▸ Task objective
Copy the records below exactly, from the line containing "[LinkedIn] (169, 334)" through the last line, and leave out every picture.

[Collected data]
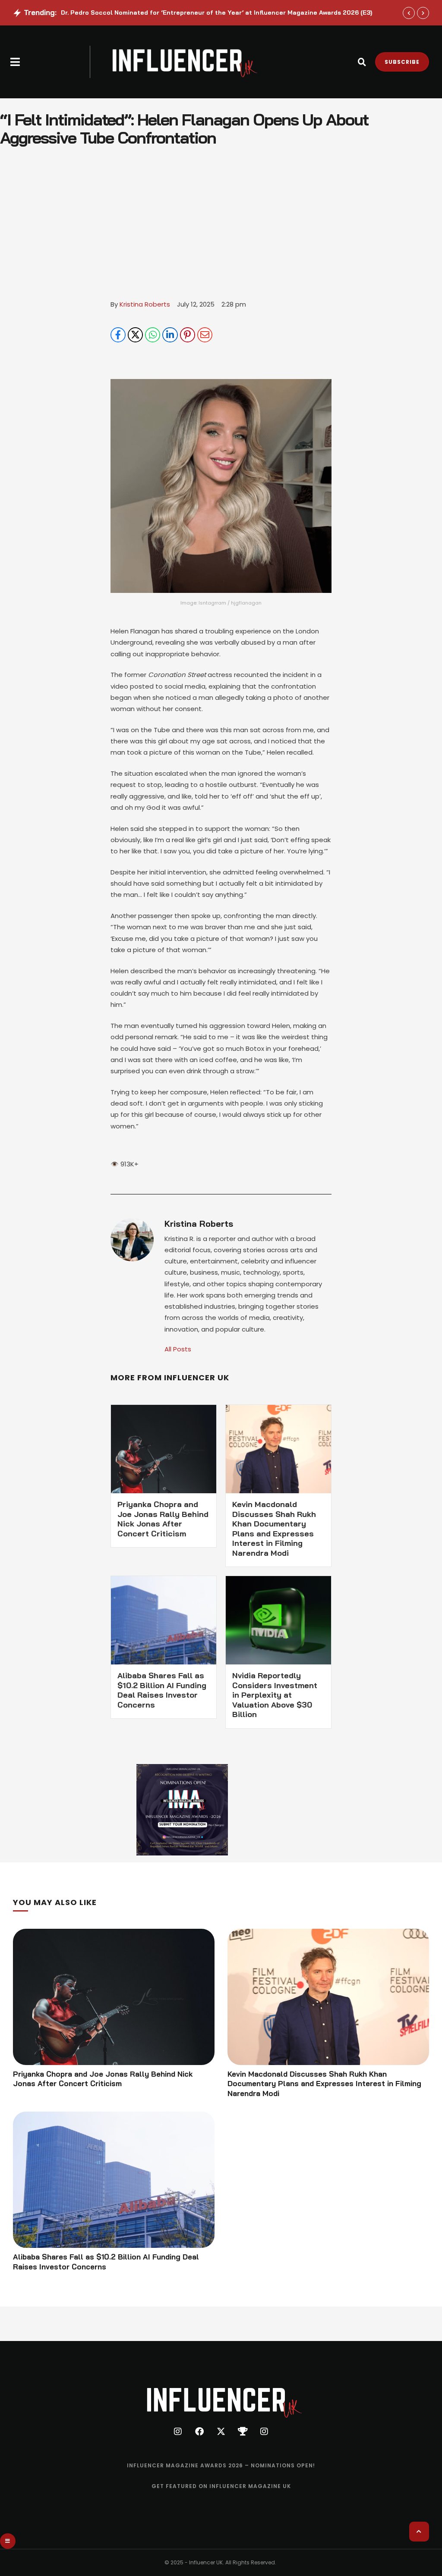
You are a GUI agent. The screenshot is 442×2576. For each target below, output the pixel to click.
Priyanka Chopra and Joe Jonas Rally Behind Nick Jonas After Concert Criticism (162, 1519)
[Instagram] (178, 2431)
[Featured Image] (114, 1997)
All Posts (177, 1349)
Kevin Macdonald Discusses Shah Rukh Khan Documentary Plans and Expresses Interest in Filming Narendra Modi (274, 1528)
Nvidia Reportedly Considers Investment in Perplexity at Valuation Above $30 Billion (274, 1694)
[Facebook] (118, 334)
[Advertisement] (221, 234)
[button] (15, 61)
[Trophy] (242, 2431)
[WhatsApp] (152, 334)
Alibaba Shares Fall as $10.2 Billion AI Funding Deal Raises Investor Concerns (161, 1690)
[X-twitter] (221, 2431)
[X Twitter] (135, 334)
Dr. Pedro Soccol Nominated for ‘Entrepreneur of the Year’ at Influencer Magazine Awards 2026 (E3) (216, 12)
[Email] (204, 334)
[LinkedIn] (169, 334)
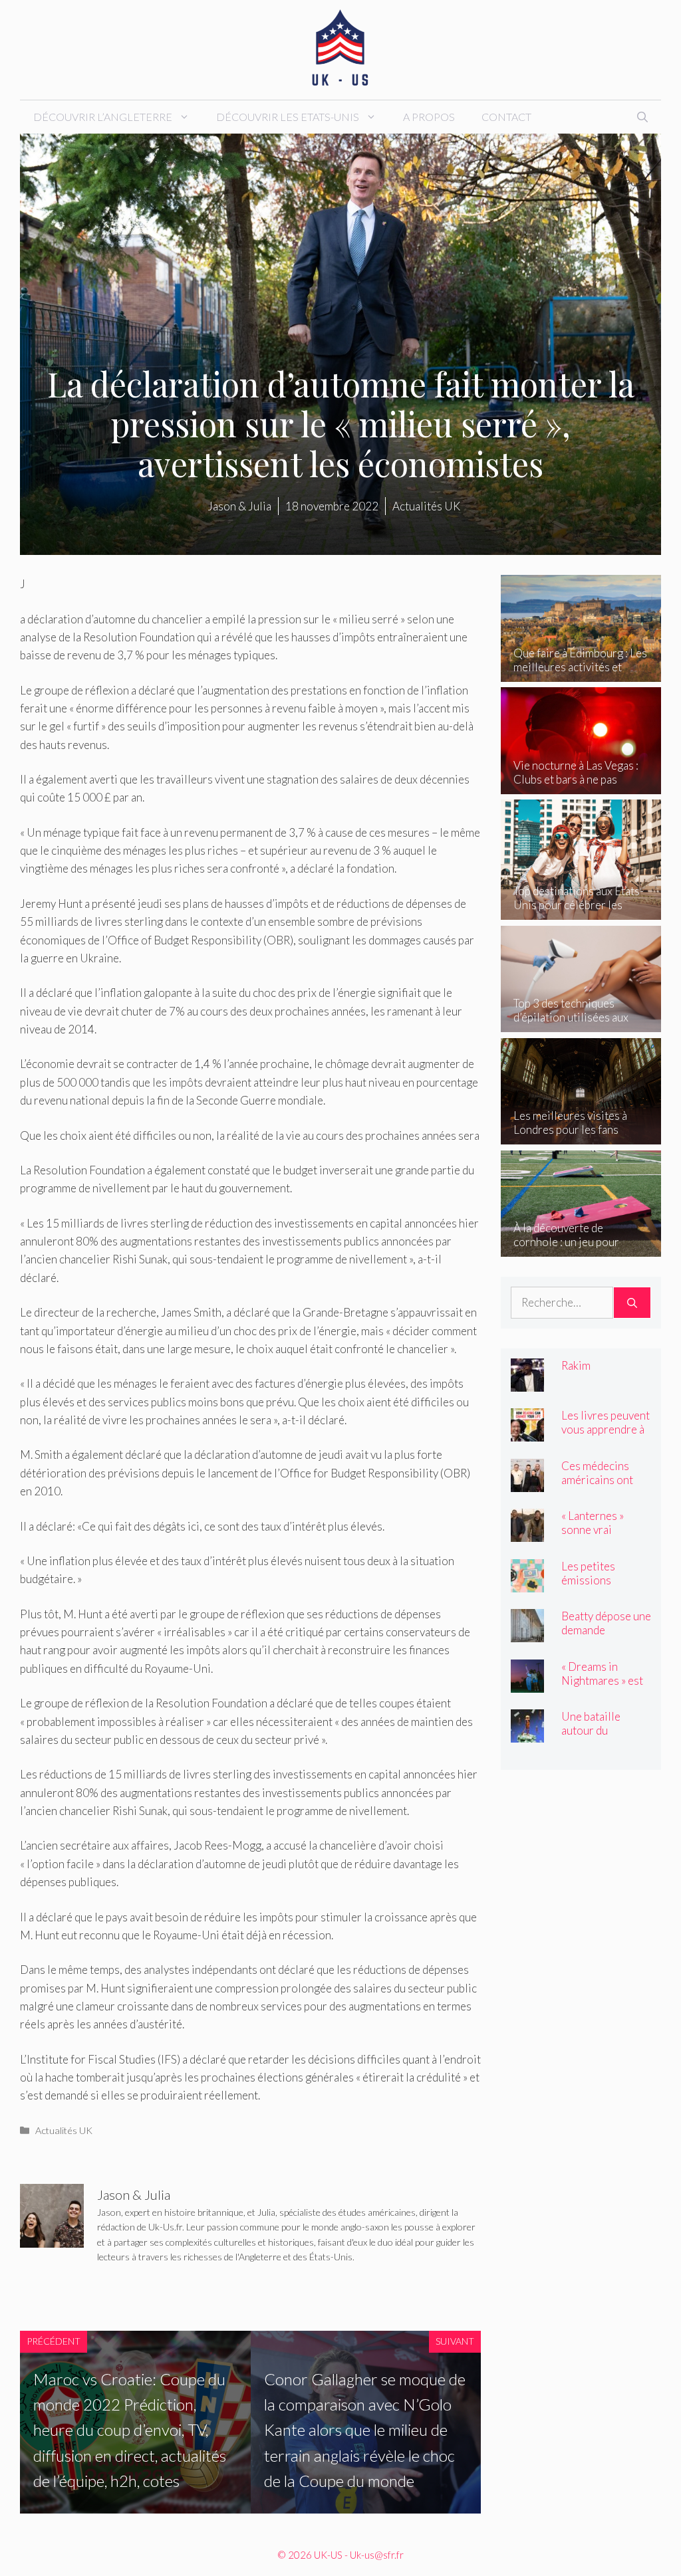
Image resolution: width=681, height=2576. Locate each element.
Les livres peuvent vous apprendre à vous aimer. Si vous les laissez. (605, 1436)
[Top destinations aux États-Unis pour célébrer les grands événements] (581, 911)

▸ Response to the exercise
[LinkedIn] (169, 334)
Image resolution: width=681, height=2576. Locate each element.
Les livres peuvent vous apprendre à vous aimer. Si vous les laissez. (605, 1436)
[Top destinations aux États-Unis pour célébrer les grands événements] (581, 911)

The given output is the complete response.